### Description of the task
The entries are to be repeated in full, without any change.

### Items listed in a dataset
※ ※ ※

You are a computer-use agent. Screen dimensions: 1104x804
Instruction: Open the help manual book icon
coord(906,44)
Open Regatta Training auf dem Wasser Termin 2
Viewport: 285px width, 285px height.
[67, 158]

※ ※ ※

### Task answer
You are a computer-use agent. Screen dimensions: 1104x804
Instruction: Open the help manual book icon
coord(906,44)
Open Regatta Training auf dem Wasser Termin 2
Viewport: 285px width, 285px height.
[67, 158]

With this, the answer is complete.